» Task directions
Can you rewrite the listing below with "metro station icon" substituted for every "subway station icon", leaving everything else unchanged?

======== Records to process ========

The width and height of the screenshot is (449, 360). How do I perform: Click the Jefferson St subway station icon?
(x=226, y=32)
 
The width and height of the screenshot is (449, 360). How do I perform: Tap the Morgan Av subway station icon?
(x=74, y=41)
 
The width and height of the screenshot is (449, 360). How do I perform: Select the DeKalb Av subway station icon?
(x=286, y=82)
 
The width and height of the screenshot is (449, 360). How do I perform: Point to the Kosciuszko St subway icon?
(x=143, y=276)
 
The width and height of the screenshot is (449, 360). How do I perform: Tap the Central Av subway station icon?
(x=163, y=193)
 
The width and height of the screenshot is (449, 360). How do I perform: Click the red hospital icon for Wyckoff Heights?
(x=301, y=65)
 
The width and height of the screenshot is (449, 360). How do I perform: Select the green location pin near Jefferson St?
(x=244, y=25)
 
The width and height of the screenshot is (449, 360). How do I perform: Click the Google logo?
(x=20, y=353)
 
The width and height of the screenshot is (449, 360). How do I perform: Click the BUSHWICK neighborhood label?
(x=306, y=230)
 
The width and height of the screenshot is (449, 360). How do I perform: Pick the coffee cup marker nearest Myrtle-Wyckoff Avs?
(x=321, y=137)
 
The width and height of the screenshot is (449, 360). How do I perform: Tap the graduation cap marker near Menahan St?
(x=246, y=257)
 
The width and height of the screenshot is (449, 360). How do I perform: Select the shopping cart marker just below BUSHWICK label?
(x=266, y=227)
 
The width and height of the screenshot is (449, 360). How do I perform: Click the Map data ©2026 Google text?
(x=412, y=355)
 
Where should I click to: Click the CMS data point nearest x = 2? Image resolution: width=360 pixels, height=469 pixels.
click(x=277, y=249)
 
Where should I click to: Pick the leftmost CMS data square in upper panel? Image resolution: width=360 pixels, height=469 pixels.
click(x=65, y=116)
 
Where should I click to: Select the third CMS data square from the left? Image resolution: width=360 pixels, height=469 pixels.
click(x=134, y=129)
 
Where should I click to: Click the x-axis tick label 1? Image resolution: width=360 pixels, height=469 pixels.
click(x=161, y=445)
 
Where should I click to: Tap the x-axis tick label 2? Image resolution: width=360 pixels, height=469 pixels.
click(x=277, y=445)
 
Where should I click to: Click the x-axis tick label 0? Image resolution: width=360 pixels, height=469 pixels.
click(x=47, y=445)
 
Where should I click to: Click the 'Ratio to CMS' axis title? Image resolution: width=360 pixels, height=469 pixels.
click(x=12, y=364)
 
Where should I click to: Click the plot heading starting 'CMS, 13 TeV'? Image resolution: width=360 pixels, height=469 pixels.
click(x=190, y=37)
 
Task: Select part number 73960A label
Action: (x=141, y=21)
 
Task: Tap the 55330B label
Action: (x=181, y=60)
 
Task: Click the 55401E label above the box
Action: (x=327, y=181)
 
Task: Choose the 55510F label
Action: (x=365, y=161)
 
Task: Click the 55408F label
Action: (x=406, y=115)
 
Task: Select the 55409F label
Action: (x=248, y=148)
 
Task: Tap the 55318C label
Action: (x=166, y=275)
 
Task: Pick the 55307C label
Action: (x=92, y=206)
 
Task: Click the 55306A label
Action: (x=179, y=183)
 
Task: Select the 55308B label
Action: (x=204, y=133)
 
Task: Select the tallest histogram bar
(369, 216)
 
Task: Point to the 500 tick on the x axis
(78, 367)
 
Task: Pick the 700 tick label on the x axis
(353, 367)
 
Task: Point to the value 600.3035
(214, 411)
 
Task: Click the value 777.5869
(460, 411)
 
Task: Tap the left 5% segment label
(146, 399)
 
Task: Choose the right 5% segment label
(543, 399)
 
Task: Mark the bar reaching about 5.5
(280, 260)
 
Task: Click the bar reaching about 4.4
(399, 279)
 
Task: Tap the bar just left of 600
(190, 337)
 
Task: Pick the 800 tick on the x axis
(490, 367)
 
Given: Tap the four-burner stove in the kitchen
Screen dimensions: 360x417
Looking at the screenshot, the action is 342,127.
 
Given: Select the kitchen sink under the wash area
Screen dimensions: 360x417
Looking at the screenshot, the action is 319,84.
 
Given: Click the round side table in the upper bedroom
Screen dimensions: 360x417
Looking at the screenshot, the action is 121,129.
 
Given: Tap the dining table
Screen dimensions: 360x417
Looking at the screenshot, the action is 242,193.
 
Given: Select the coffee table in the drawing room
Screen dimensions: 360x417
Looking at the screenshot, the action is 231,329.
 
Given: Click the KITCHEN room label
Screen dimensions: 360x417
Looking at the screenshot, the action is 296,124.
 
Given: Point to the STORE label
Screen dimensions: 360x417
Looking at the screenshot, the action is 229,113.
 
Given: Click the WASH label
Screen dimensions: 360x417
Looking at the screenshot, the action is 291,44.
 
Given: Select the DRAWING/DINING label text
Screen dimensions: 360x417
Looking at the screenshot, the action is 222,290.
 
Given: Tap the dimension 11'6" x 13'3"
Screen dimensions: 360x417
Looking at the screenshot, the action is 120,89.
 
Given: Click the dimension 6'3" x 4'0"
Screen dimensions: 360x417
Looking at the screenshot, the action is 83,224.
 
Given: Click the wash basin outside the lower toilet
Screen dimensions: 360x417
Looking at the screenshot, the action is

========

» The answer
The width and height of the screenshot is (449, 360). How do I perform: Click the Jefferson St metro station icon?
(x=226, y=32)
 
The width and height of the screenshot is (449, 360). How do I perform: Tap the Morgan Av metro station icon?
(x=74, y=41)
 
The width and height of the screenshot is (449, 360). How do I perform: Select the DeKalb Av metro station icon?
(x=286, y=82)
 
The width and height of the screenshot is (449, 360). How do I perform: Point to the Kosciuszko St subway icon?
(x=143, y=276)
 
The width and height of the screenshot is (449, 360). How do I perform: Tap the Central Av metro station icon?
(x=163, y=193)
 
The width and height of the screenshot is (449, 360). How do I perform: Click the red hospital icon for Wyckoff Heights?
(x=301, y=65)
 
The width and height of the screenshot is (449, 360). How do I perform: Select the green location pin near Jefferson St?
(x=244, y=25)
 
The width and height of the screenshot is (449, 360). How do I perform: Click the Google logo?
(x=20, y=353)
 
The width and height of the screenshot is (449, 360). How do I perform: Click the BUSHWICK neighborhood label?
(x=306, y=230)
 
The width and height of the screenshot is (449, 360). How do I perform: Pick the coffee cup marker nearest Myrtle-Wyckoff Avs?
(x=321, y=137)
 
The width and height of the screenshot is (449, 360). How do I perform: Tap the graduation cap marker near Menahan St?
(x=246, y=257)
 
The width and height of the screenshot is (449, 360). How do I perform: Select the shopping cart marker just below BUSHWICK label?
(x=266, y=227)
 
The width and height of the screenshot is (449, 360). How do I perform: Click the Map data ©2026 Google text?
(x=412, y=355)
 
Where should I click to: Click the CMS data point nearest x = 2? Image resolution: width=360 pixels, height=469 pixels.
click(x=277, y=249)
 
Where should I click to: Pick the leftmost CMS data square in upper panel? Image resolution: width=360 pixels, height=469 pixels.
click(x=65, y=116)
 
Where should I click to: Select the third CMS data square from the left? Image resolution: width=360 pixels, height=469 pixels.
click(x=134, y=129)
 
Where should I click to: Click the x-axis tick label 1? Image resolution: width=360 pixels, height=469 pixels.
click(x=161, y=445)
 
Where should I click to: Tap the x-axis tick label 2? Image resolution: width=360 pixels, height=469 pixels.
click(x=277, y=445)
 
Where should I click to: Click the x-axis tick label 0? Image resolution: width=360 pixels, height=469 pixels.
click(x=47, y=445)
 
Where should I click to: Click the 'Ratio to CMS' axis title? Image resolution: width=360 pixels, height=469 pixels.
click(x=12, y=364)
 
Where should I click to: Click the plot heading starting 'CMS, 13 TeV'? Image resolution: width=360 pixels, height=469 pixels.
click(x=190, y=37)
 
Task: Select part number 73960A label
Action: (x=141, y=21)
 
Task: Tap the 55330B label
Action: (x=181, y=60)
 
Task: Click the 55401E label above the box
Action: (x=327, y=181)
 
Task: Choose the 55510F label
Action: (x=365, y=161)
 
Task: Click the 55408F label
Action: (x=406, y=115)
 
Task: Select the 55409F label
Action: (x=248, y=148)
 
Task: Tap the 55318C label
Action: (x=166, y=275)
 
Task: Pick the 55307C label
Action: (x=92, y=206)
 
Task: Click the 55306A label
Action: (x=179, y=183)
 
Task: Select the 55308B label
Action: (x=204, y=133)
 
Task: Select the tallest histogram bar
(369, 216)
 
Task: Point to the 500 tick on the x axis
(78, 367)
 
Task: Pick the 700 tick label on the x axis
(353, 367)
 
Task: Point to the value 600.3035
(214, 411)
 
Task: Click the value 777.5869
(460, 411)
 
Task: Tap the left 5% segment label
(146, 399)
 
Task: Choose the right 5% segment label
(543, 399)
 
Task: Mark the bar reaching about 5.5
(280, 260)
 
Task: Click the bar reaching about 4.4
(399, 279)
 
Task: Tap the bar just left of 600
(190, 337)
 
Task: Pick the 800 tick on the x axis
(490, 367)
 
Given: Tap the four-burner stove in the kitchen
Screen dimensions: 360x417
Looking at the screenshot, the action is 342,127.
 
Given: Select the kitchen sink under the wash area
Screen dimensions: 360x417
Looking at the screenshot, the action is 319,84.
 
Given: Click the round side table in the upper bedroom
Screen dimensions: 360x417
Looking at the screenshot, the action is 121,129.
 
Given: Tap the dining table
Screen dimensions: 360x417
Looking at the screenshot, the action is 242,193.
 
Given: Select the coffee table in the drawing room
Screen dimensions: 360x417
Looking at the screenshot, the action is 231,329.
 
Given: Click the KITCHEN room label
Screen dimensions: 360x417
Looking at the screenshot, the action is 296,124.
 
Given: Point to the STORE label
Screen dimensions: 360x417
Looking at the screenshot, the action is 229,113.
 
Given: Click the WASH label
Screen dimensions: 360x417
Looking at the screenshot, the action is 291,44.
 
Given: Select the DRAWING/DINING label text
Screen dimensions: 360x417
Looking at the screenshot, the action is 222,290.
 
Given: Tap the dimension 11'6" x 13'3"
Screen dimensions: 360x417
Looking at the screenshot, the action is 120,89.
 
Given: Click the dimension 6'3" x 4'0"
Screen dimensions: 360x417
Looking at the screenshot, the action is 83,224.
 
Given: Click the wash basin outside the lower toilet
Screen dimensions: 360x417
Looking at the screenshot, the action is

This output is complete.